_WHAT TO PRODUCE_.
In the entries below, find the line with "Click the yellow star favorites icon" and the line with "1463x673 pixels.". Print those two and everything between them exactly, and nothing else.

_MATERIAL SHOWN_.
════════

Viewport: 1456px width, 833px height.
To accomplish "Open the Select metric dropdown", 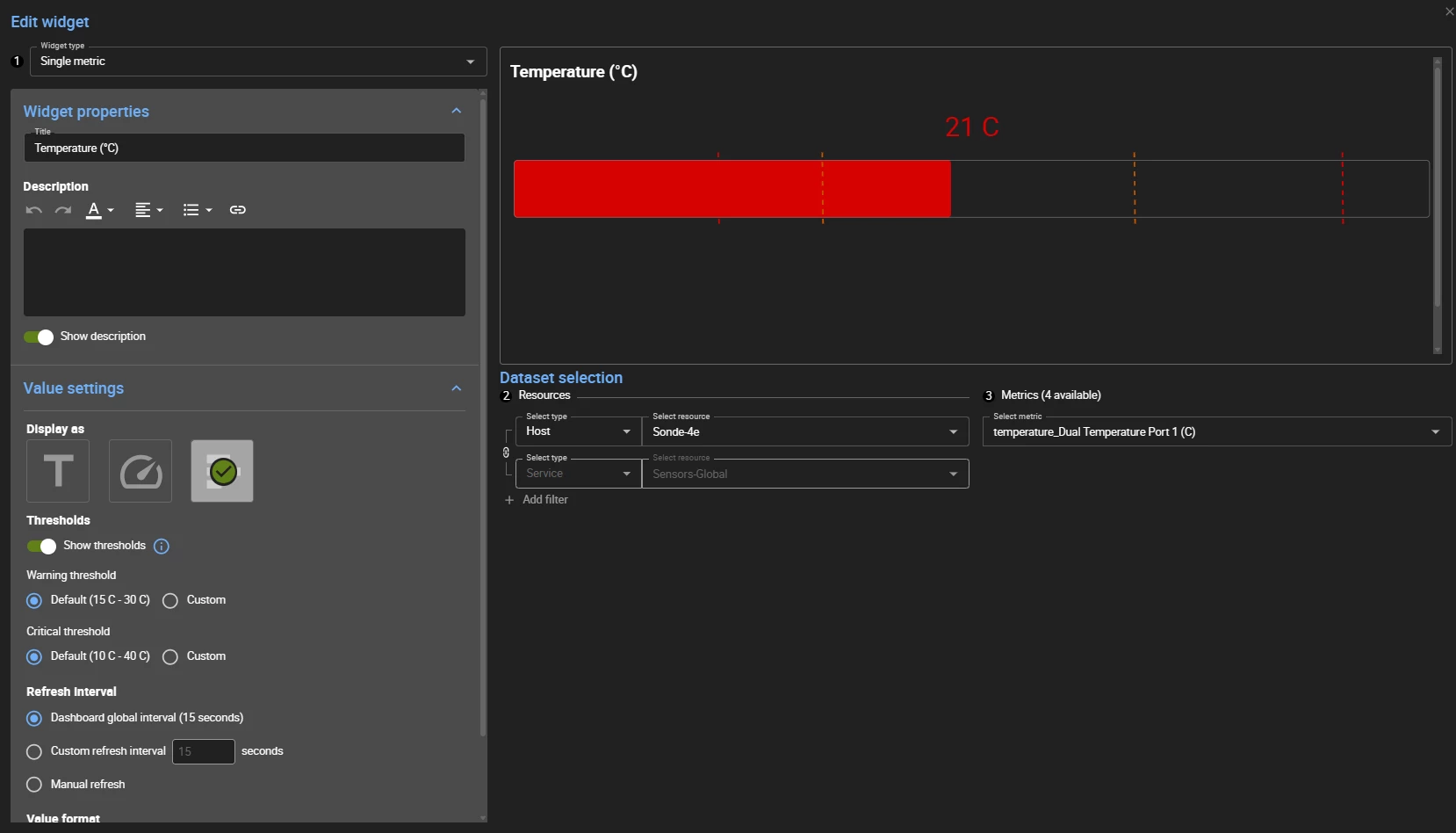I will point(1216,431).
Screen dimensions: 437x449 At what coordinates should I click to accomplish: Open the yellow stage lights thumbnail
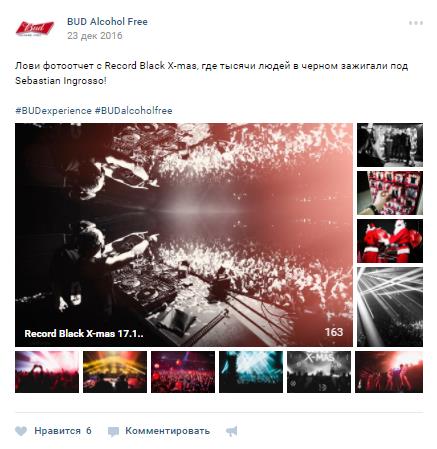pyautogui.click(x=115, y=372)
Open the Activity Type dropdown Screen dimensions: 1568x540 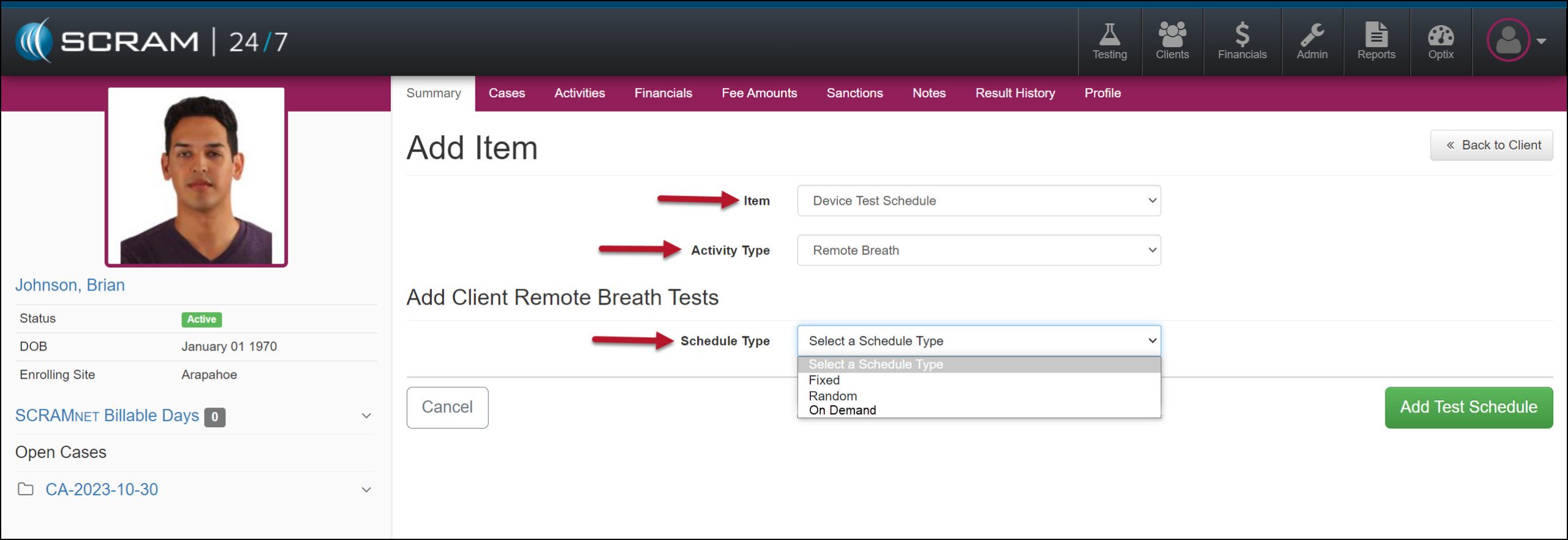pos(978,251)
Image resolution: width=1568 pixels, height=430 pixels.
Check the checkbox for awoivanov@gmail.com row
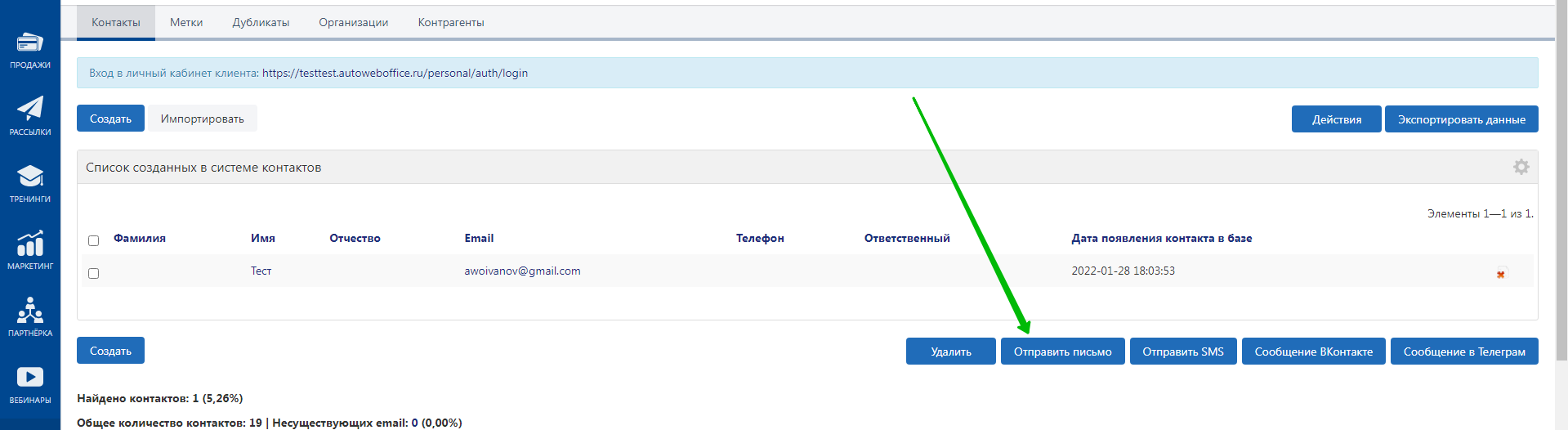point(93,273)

════════

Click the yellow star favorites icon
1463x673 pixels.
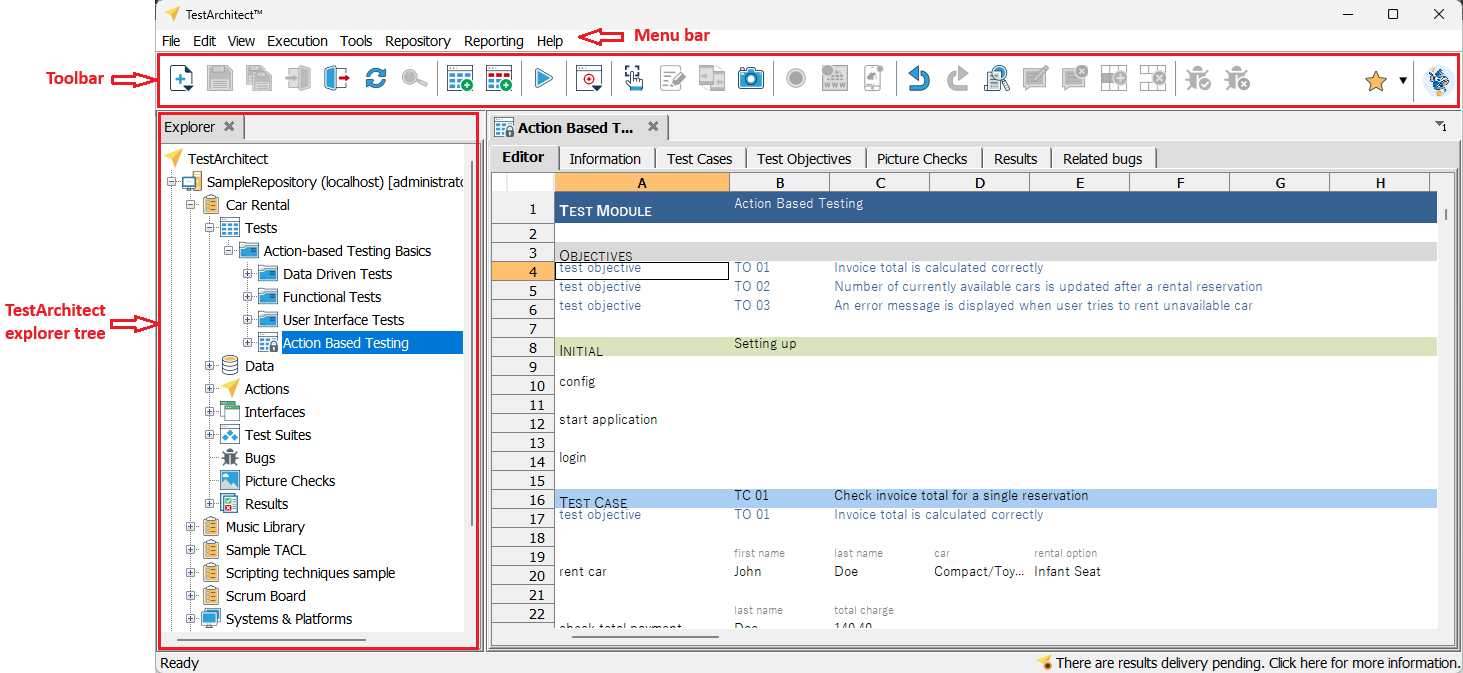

════════

_TASK ANSWER_.
Click the yellow star favorites icon
1463x673 pixels.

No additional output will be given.